Category | Import |
---|---|
Purpose | Creates several segment metrics directly after import |
Bootstrap Class | editor_Plugins_SegmentStatistics_Bootstrap |
Type | Core plug-in (delivered with translate5 core) |
Description
Counts several Segment Statistics (word, char and segment counts), currently directly after Import.
On each import and export information about terminology is gathered. These are: a terminology counter and the information if a term is found in source and target column.
This data is stored as XML files in the task data directory, this would be per default:
/data/editorImportedTasks/[TASKGUID]
In addition to the XML files the statistics are summarized in Microsoft Excel spreadsheet files (.XLSX). These files are also generated on import and export.
Optionally the statistics data can be filtered. Currently exists only a filter for the segments meta flag "transitLockedForRefMat". This flag is set by the Transit Plugin.
If a filter is configured, one statistic file set is created unfiltered and one filtered.
Configuration
Config Name | Default Value | Description |
---|---|---|
runtimeOptions.plugins.SegmentStatistics.xlsTemplateExport | modules/editor/Plugins/SegmentStatistics/templates/export-template.xlsx | Path to the XLSX export template. Path can be absolute or relative to the application directory. |
runtimeOptions.plugins.SegmentStatistics.xlsTemplateImport | modules/editor/Plugins/SegmentStatistics/templates/import-template.xlsx | Path to the XLSX import template. Path can be absolute or relative to the application directory. |
runtimeOptions.plugins.SegmentStatistics.metaToIgnore.transitLockedForRefMat | 0 | 0 or 1; decides, if segments with metadata "transitLockedForRefMat" will be ignored by this plugin. |
runtimeOptions.plugins.SegmentStatistics.disableFileWorksheetCount | 15 | If there are more files in the task as configured here, the worksheets per file are disabled, and only the summary worksheet is shown. |
runtimeOptions.worker.editor_Plugins_SegmentStatistics_Worker.maxParallelWorkers | 3 | Maximum of parallel running statistic workers. |
runtimeOptions.plugins.SegmentStatistics.createFilteredOnly | 0 | Boolean, if true creates only the filtered statistics instead both. |
Statistic files created by this plugin
All files are created in the task data directory under "data/editorImportedTasks/TASKGUID/":
segmentstatistics-import.xml → statistics in XML format, unfiltered segmentstatistics-import-filtered.xml → statistics in XML format, filtered, only created if filters defined segmentstatistics-import.xlsx → statistics in XLSX format, unfiltered segmentstatistics-import-filtered.xlsx → statistics in XLSX format, filtered, only created if filters defined
segmentstatistics-export-2015-08-13-10-22.xml → statistics in XML format, unfiltered, timestamp of creation segmentstatistics-export-2015-08-13-10-22-filtered.xml → statistics in XML format, filtered, only created if filters defined, timestamp of creation segmentstatistics-export-2015-08-13-10-22.xlsx → statistics in XLSX format, unfiltered, timestamp of creation segmentstatistics-export-2015-08-13-10-22-filtered.xlsx → statistics in XLSX format, filtered, only created if filters defined, timestamp of creation
XLSX Templates
In the plugin directory exists a "templates" directory, which contains templates for the XLSX files to be created. Two files are provided by translate5: "import-template.xlsx" and "export-template.xlsx".

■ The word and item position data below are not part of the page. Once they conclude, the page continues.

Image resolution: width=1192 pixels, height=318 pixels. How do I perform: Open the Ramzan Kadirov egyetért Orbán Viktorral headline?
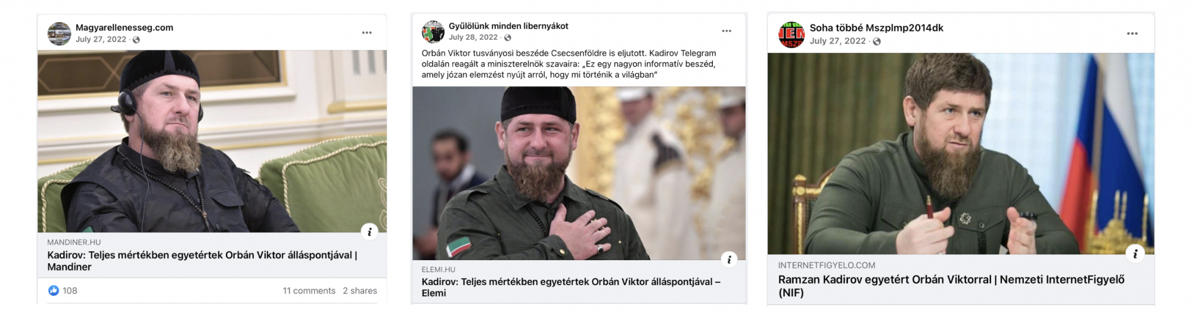(x=951, y=286)
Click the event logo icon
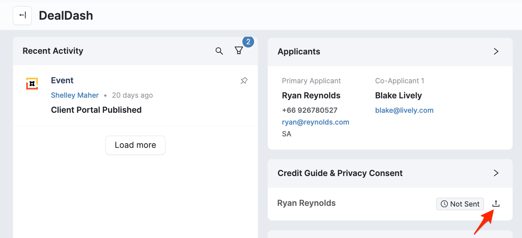Screen dimensions: 522x238 click(x=32, y=84)
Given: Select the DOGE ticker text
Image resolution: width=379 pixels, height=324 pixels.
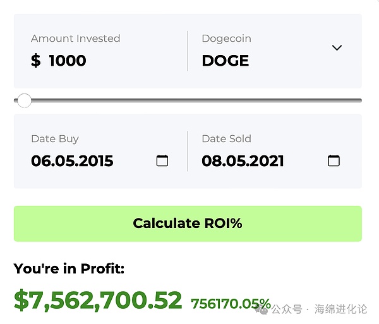Looking at the screenshot, I should tap(225, 61).
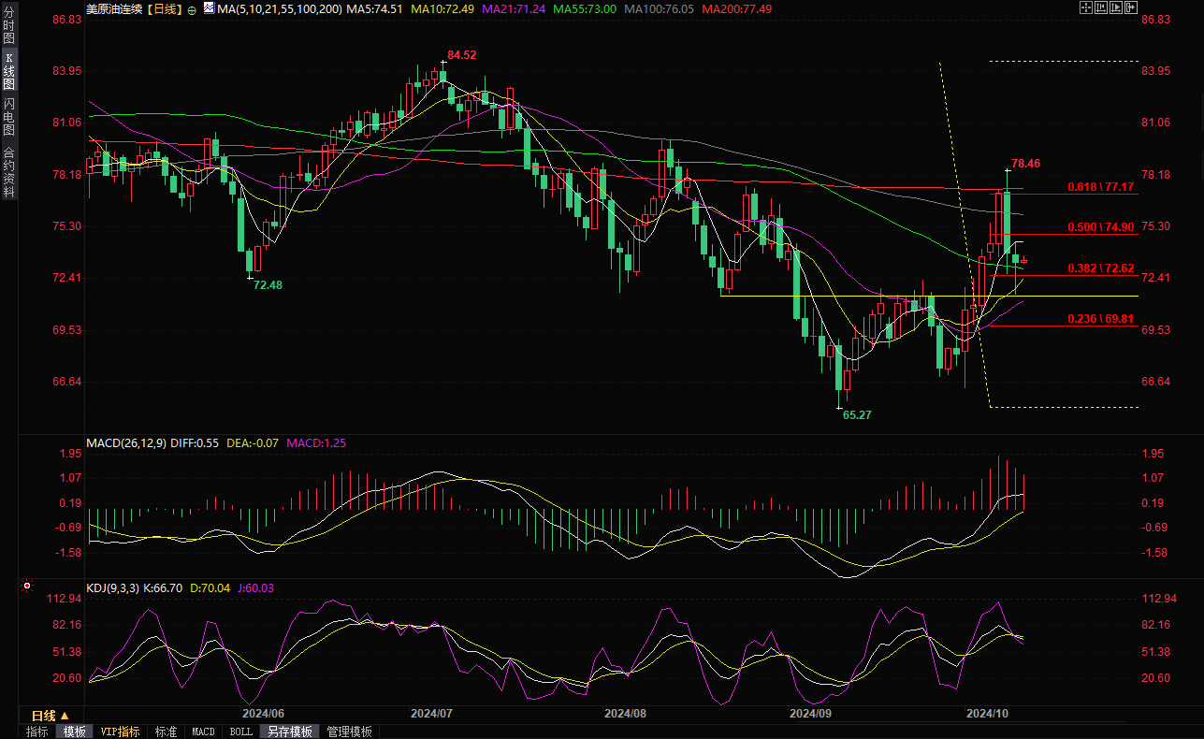
Task: Click the crosshair cursor icon at top right
Action: point(1085,7)
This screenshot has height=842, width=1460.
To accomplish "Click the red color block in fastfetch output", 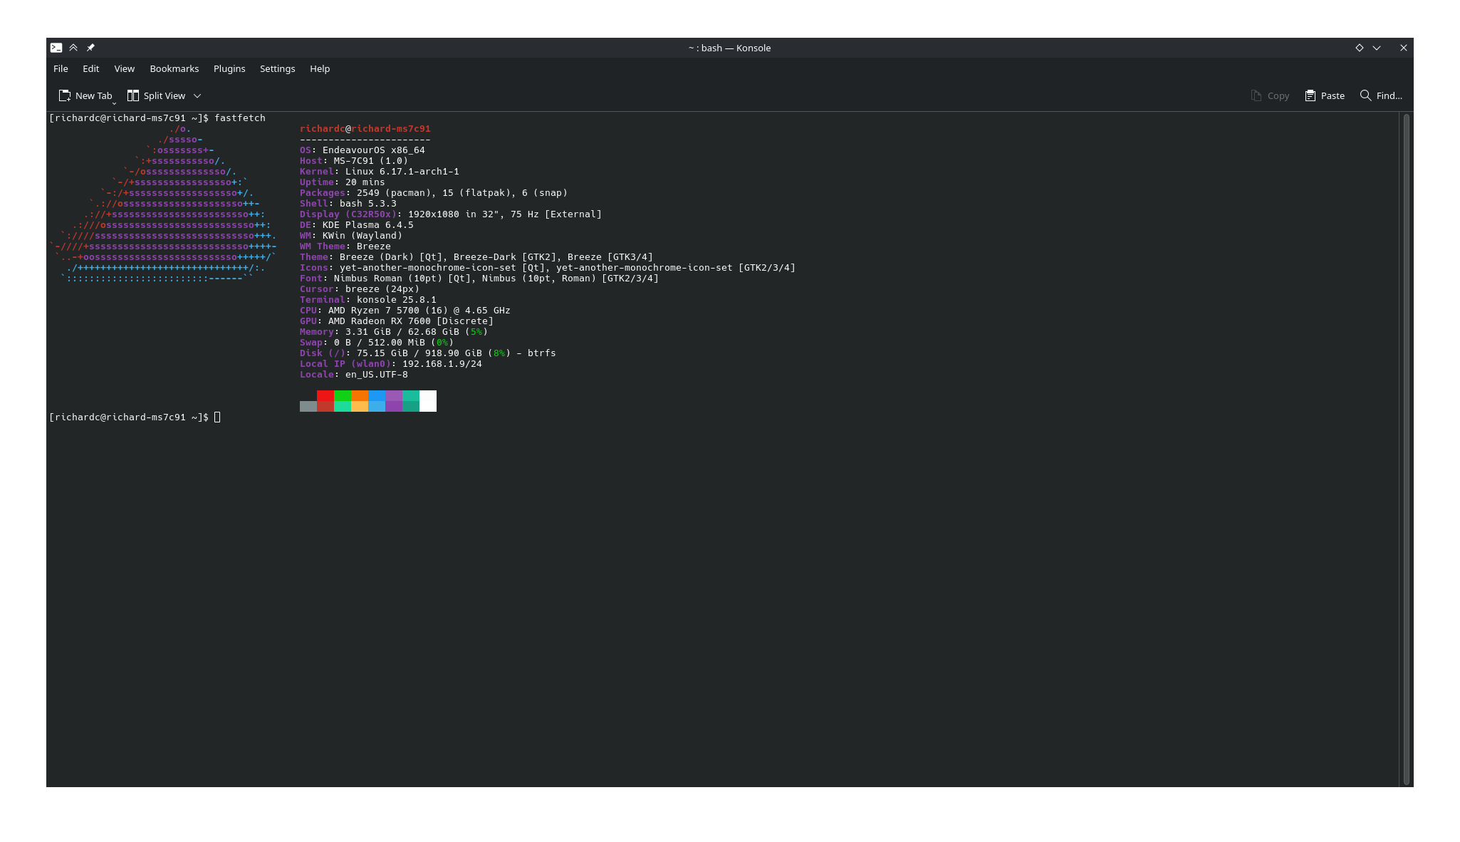I will click(325, 396).
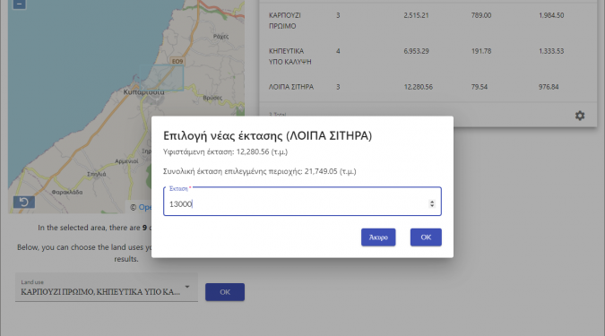Click the map zoom-out minus button
Screen dimensions: 605x336
tap(20, 4)
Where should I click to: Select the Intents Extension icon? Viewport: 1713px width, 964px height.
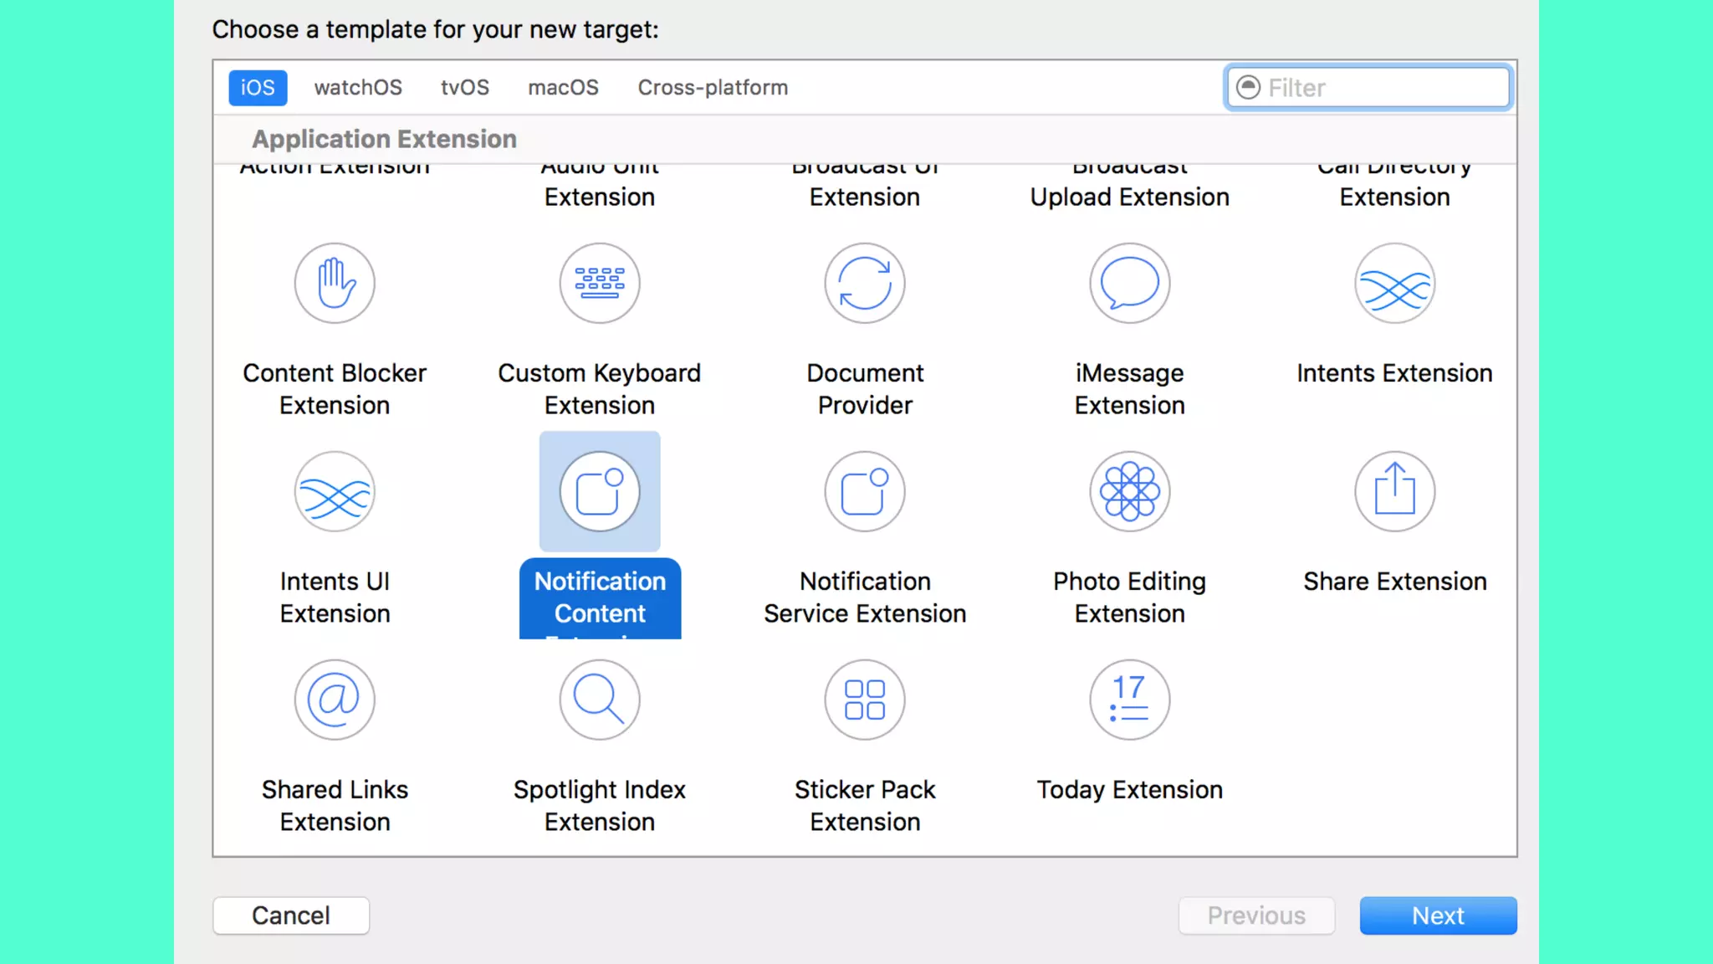[1394, 284]

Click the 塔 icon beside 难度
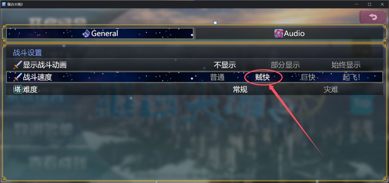pyautogui.click(x=18, y=90)
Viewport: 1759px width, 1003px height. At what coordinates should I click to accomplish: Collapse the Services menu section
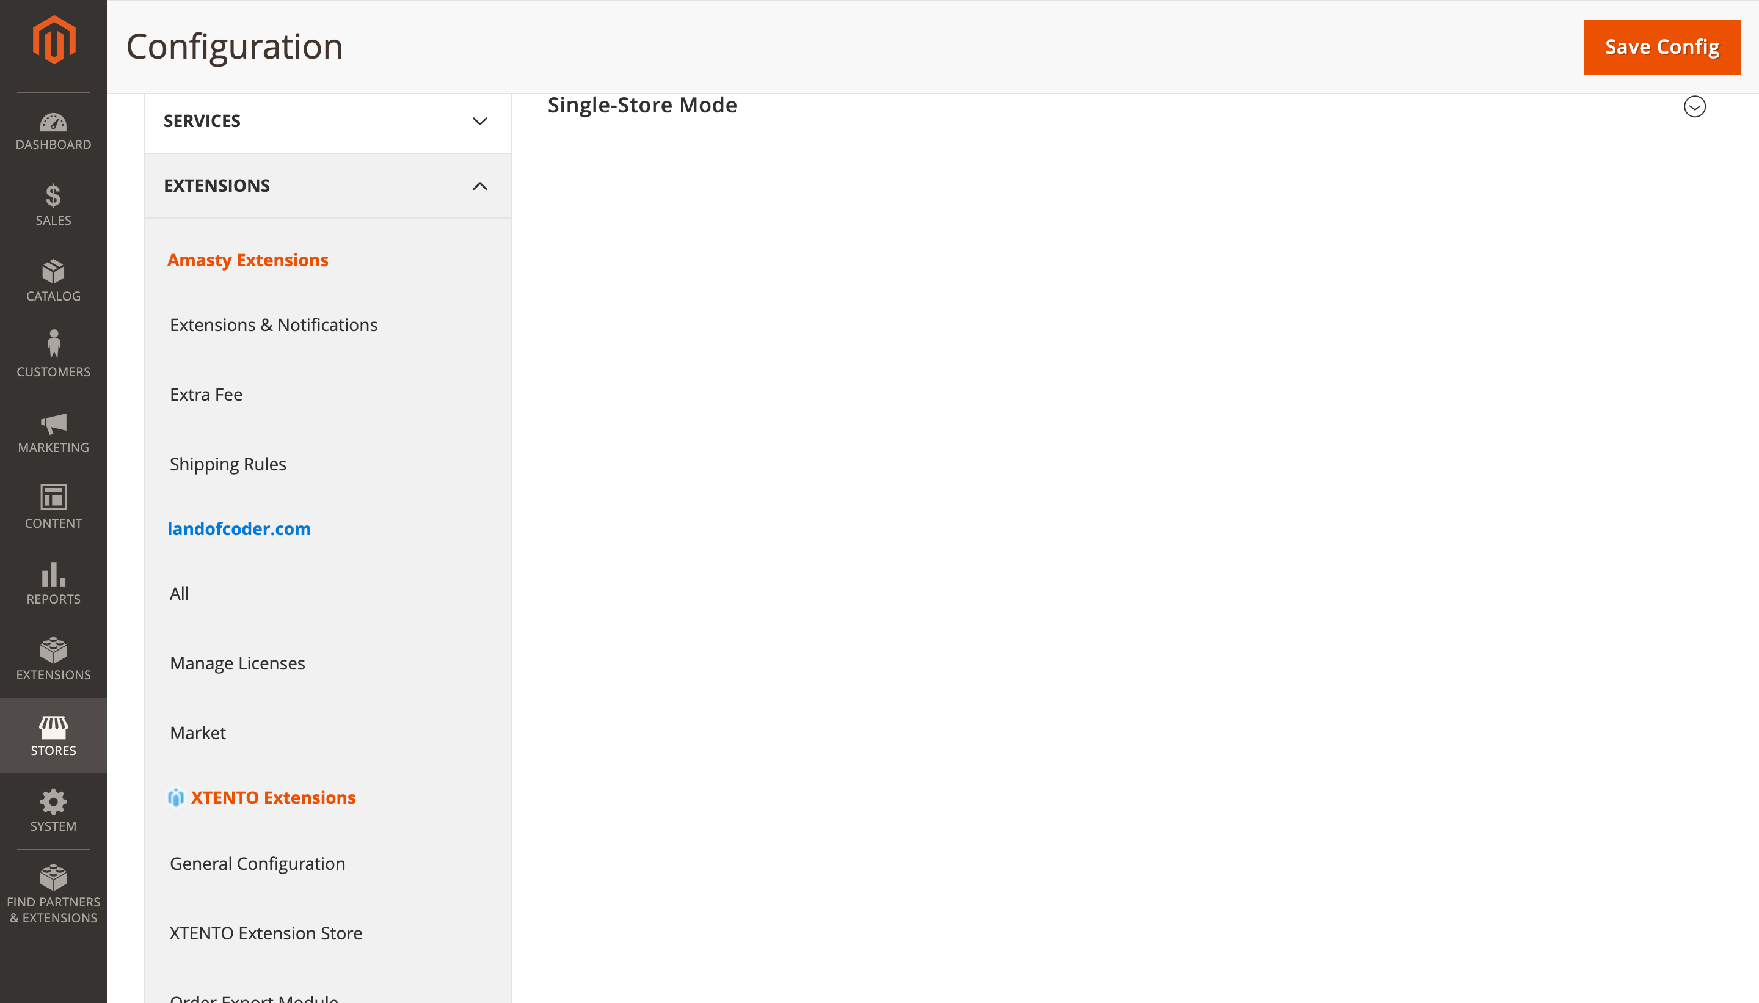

Changes in these files are overwritten on translate5 updates. If you want to edit the templates, they have to be copied and the new filenames have to be configured in the above described configuration.
The Templates must contain 3 sheets as shown in the delivered files. The first and second sheet contain a simple template mechanism in row 3. The values of this row will be replaced for each file in the task.
There are several template variables starting with "STAT.". These fields are getting replaced by the data from translate5. For all available variables see the existing .XLSX template files.
Specialties
- For existing projects with statistics before the wordCount field was added, the wordCount is initialized with "-1". Therefore negative sums are possible.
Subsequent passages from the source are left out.